Et si les maladies psychiques étaient un observatoire privilégié pour appréhender les bouleversements qui affectent une époque?
"Le mal du siècle". Cette expression, qui apparaît au tout début du XIXe siècle sous la plume des auteurs romantiques, désigne la mélancolie. Mélancolie qui semble toucher un nombre croissant des contemporains de Chateaubriand, et qui exprime un état de conscience malheureux face aux mutations profondes qui affectent alors les sociétés occidentales, à l'aube de la Première révolution industrielle.

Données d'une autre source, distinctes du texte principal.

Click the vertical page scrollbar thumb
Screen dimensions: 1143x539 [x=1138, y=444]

Aujourd'hui, le "mal du siècle" a changé de visage. Il ne s'appelle plus mélancolie, mais dépression. Le geste dramatique et stupéfiant d'Andreas Lubitz, qui pour mettre fin à ses jours précipita les 144 passagers de l'A320 au sol, nous a plongés au cœur des mystères insondables du geste suicidaire, et de sa racine fréquente : l'état dépressif. Les articles sur le sujet ont fleuri, pour rappeler que la dépression est devenue un véritable fléau qui affecterait aujourd'hui 350 millions de personnes dans le monde. Mais pour rappeler aussi que le diagnostic de "dépression" est bien souvent un non diagnostic, qui recouvre des situations dont le degré de gravité peut varier considérablement (voir à ce sujet le documentaire de Michèle Dominici Dépression, une épidémie mondiale?).

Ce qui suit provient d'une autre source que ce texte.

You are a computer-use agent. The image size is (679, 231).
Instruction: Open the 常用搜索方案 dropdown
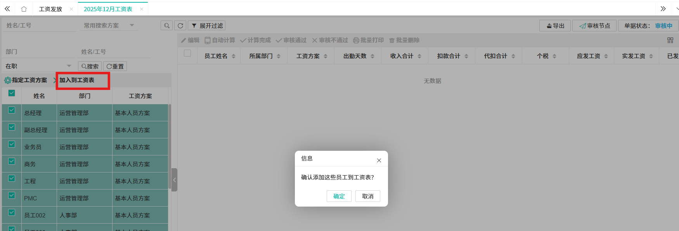tap(109, 26)

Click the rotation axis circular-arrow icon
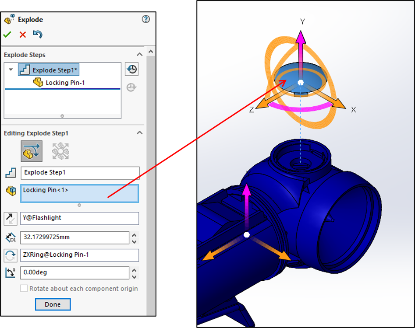pos(11,255)
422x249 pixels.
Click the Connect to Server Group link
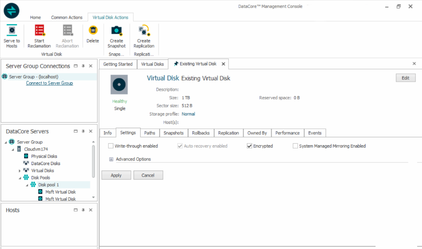pos(50,83)
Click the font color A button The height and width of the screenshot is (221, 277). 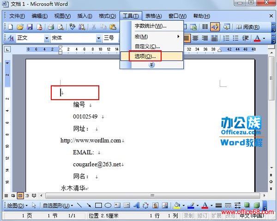[x=257, y=38]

La dépression est devenue un paradigme, une manière de regarder et de définir les maux qui affectent la subjectivité contemporaine du XXIe siècle. Avant elle, il y eut la mélancolie puis, dans la seconde moitié du XIXe, l'hystérie et la neurasthénie, personnifiées à travers des patientes célèbres telles qu'Anna O. à Vienne, ou Augustine à la Salpêtrière, auprès de Charcot. Mais ces véritables "épidémies psychiques" qui se succèdent sont avant tout en résonnance avec une époque, au-delà des situations individuelles particulières. Elles sont le catalyseur des angoisses et des espoirs d'une société, et s'enracinent dans les bouleversements, notamment technologiques, qui les façonnent.
Train, cinéma et hystérie
Dans un article intitulé "Train, cinéma et modernité : entre hystérie et hypnose" (Décadrage 6, 2005), Mireille Berton analyse la manière dont, dans la seconde moitié du XIXe siècle, le train, puis le cinéma, ont été associés à l'émergence des nouvelles pathologies psychiques qu'étaient alors la neurasthénie et l'hystérie. A partir des années 1840 en effet, le développement du train bouleverse la géographie mentale des populations, en permettant de parcourir en quelques heures des distances qui nécessitaient jusque là plus d’un jour. Il constitue également une nouvelle expérience sensorielle, particulièrement intense et déstabilisante : la grande vitesse, le paysage qui défile alors que le corps reste immobile, le balancement incessant, sans oublier le risque d'accident qui occupe une large place dans les imaginaires collectifs … sont autant de "chocs" sur des psychismes jusqu'ici préservés des affres de la modernité. Associées à cette accélération de la vitesse et des circulations, l'urbanisation et l'industrialisation développent tout un nouvel univers sensoriel, fait de bruits, de lumière et de mouvement.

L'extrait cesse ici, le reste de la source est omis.